Analytic frameworks serve many purposes. The intent of this article is not to make a prediction but to offer an example of how building a conceptual framework early on helps analysts track events, identify critical key drivers, and avoid surprise.
Setting the Stage
The first step is to articulate a set of Key Assumptions. For this analysis, let’s assume that:
- Former President Donald Trump fades as a presidential candidate as he is forced to redirect his attention to criminal indictments.
- The base of the Republican Party remains committed to Trump’s core Make America Great Again (MAGA) precepts.
- Many well-known Republican leaders see an opening and throw their hats into the ring.
Defining the Field
As many as a dozen or more candidates could decide to enter the race. The next step in creating an analytic framework is to organize the candidates into three groups:
- Trump Loyalists who support the former president and often campaign on policies that are even more confrontational. Candidates for this group would include Florida Governor Ron DeSantis, Texas Governor Greg Abbott, Texas Senator Ted Cruz, former Secretary of State Mike Pompeo, and South Carolina Senator Tim Scott.
- Hard-Core Conservatives who support many of Trump’s core policies but not necessarily everything that he stands for. This group might include former Vice President Michael Pence, South Dakota Governor Kristi Noem, former UN Ambassador Nikki Haley, New Hampshire Governor Chris Sununu, and perhaps even former Congresswoman Liz Cheney.
- Constructive Conservatives who are firmly in the conservative camp but also believe compromise with Democrats is necessary to move the country forward. Representatives of this group include former Governors Chris Christie of New Jersey, Larry Hogan of Maryland, Governor Asa Hutchinson of Arkansas, and former Governor John Kasich of Ohio.
Stage 1: The Squid Game Comes to Politics
Once the framework for the analysis is established, attention will focus on the process of winnowing down the large number of competitors. In 2016, former presidential candidate Trump demonstrated substantial political knack for performing this task. In 2024, a candidate with the same skill set is unlikely to emerge. Our analytic framework would posit that the prime objective at this stage would be that the candidates in each group are most likely to compete among themselves to determine who becomes the leading representative for their group. The competition would be intense, and political pundits might characterize this stage of the competition as three simultaneous circular firing squads.
Stage 2: Distinguishing a Party from a Movement
Once a leading candidate emerges from each group, the framework would suggest that the next question is: Would Republican voters prefer to maintain their fidelity to the former president and his movement or decide that it was more important to select someone more electable and more likely to prevail against the Democrat nominee?
Stage 3: The Tipping Point
As the campaign enters the final set of the primaries, the framework would posit that the fundamental issue for Republican voters is whether to remain loyal to candidates who build their campaigns on a foundation of fear, anger, and polarizing policies or support candidates who espouse core conservative principles but are willing to engage the opposition in constructive negotiations.

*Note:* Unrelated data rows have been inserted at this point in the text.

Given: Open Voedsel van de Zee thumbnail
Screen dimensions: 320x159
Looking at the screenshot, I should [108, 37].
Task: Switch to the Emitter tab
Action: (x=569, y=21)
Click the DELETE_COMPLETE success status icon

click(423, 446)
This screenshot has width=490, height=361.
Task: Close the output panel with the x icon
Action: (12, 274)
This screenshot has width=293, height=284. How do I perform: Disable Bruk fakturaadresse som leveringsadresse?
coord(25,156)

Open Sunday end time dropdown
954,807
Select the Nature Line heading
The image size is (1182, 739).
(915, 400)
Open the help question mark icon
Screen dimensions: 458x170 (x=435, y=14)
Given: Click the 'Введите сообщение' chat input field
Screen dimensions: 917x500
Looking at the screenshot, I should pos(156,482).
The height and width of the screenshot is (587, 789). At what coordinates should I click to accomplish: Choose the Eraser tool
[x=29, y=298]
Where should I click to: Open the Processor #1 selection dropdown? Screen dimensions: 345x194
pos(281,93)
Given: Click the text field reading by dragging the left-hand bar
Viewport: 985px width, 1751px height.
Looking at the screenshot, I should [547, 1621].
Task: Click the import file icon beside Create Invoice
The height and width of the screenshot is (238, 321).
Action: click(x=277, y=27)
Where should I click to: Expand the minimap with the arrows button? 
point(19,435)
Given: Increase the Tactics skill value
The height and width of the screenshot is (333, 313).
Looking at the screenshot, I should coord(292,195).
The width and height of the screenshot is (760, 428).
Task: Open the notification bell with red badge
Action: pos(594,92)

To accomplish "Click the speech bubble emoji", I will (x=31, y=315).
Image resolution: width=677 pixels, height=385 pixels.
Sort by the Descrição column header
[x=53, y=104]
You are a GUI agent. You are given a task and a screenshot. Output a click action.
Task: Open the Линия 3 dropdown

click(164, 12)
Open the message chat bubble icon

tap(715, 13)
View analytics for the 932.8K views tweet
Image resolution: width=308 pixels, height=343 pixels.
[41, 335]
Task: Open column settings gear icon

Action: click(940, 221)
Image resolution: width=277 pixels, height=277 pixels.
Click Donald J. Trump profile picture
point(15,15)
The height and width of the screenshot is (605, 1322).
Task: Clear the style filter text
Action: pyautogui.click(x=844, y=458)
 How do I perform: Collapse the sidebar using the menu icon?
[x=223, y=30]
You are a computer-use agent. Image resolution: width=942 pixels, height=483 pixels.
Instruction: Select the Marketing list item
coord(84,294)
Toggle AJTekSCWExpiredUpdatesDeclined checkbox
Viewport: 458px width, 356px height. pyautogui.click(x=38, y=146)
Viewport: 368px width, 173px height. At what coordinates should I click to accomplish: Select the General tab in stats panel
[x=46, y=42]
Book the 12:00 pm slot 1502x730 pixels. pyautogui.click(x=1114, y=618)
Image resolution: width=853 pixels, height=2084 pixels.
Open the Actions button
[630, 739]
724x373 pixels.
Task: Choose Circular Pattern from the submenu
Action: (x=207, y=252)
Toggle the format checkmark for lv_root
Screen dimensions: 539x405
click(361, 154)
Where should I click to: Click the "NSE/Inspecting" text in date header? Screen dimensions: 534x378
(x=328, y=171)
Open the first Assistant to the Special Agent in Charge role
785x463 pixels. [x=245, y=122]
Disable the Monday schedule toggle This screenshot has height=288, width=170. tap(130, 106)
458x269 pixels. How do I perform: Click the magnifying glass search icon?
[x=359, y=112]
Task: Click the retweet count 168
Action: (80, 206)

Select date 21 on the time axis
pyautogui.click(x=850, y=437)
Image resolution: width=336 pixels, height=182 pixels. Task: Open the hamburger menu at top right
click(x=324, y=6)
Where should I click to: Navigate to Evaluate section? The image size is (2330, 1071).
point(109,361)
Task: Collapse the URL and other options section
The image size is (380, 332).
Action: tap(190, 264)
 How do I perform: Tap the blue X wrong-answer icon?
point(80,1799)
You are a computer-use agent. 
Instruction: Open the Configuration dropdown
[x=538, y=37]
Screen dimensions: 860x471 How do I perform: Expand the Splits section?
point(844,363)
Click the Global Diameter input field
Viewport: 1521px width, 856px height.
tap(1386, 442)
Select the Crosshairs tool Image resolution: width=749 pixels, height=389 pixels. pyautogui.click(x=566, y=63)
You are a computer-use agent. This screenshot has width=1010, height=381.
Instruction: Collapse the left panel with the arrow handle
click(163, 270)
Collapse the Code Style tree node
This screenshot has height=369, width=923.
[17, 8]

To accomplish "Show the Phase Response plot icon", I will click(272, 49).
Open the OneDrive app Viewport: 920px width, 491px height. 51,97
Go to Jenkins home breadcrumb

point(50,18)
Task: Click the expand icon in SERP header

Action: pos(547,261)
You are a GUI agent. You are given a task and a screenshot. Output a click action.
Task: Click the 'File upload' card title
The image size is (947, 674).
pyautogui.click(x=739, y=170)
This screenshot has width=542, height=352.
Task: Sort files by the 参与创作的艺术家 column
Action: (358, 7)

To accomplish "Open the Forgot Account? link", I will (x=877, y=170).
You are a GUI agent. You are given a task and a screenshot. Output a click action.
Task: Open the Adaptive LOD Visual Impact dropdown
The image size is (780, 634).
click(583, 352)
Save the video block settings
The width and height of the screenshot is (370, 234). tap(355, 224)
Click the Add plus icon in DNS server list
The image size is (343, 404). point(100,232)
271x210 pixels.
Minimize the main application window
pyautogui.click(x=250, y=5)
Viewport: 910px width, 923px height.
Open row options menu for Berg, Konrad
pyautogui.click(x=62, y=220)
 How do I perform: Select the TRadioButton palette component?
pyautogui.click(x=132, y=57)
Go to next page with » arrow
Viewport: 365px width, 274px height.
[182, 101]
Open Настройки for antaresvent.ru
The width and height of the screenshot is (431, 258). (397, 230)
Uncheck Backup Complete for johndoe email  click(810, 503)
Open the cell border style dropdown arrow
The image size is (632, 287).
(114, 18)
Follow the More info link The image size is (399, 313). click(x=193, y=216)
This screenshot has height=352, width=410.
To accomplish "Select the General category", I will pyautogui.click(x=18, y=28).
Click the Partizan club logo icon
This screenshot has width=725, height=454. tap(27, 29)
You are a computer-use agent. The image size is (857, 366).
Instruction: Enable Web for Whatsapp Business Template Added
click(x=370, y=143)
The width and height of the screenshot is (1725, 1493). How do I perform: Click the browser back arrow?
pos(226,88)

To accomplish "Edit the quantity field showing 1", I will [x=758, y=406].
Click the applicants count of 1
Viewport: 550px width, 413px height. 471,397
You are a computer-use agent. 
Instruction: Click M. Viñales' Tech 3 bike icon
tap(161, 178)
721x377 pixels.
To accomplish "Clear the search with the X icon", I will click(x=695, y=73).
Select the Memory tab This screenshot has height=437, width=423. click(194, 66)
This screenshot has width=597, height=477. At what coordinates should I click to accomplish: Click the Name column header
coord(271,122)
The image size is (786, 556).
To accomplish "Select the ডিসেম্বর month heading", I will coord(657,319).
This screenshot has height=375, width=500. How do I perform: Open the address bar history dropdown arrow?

If it is a three-way race, the advantage is more likely to go to the Trump Loyalist candidate. However, if the Hard Core Conservatives and Constructive Candidates agree on a single opponent, then their compromise candidate might get the nomination.
A fundamental truism in intelligence analysis is to never predict elections; there are so many variables to factor into the analysis that making a point prediction is a futile exercise. The Brexit vote in the UK and the 2016 US elections demonstrated this principle plainly. However, analysts can make a contribution to the “public good” if they can establish a framework for tracking how political processes are likely to play out and generate indicators to monitor whether their model captures the basic dynamics at play.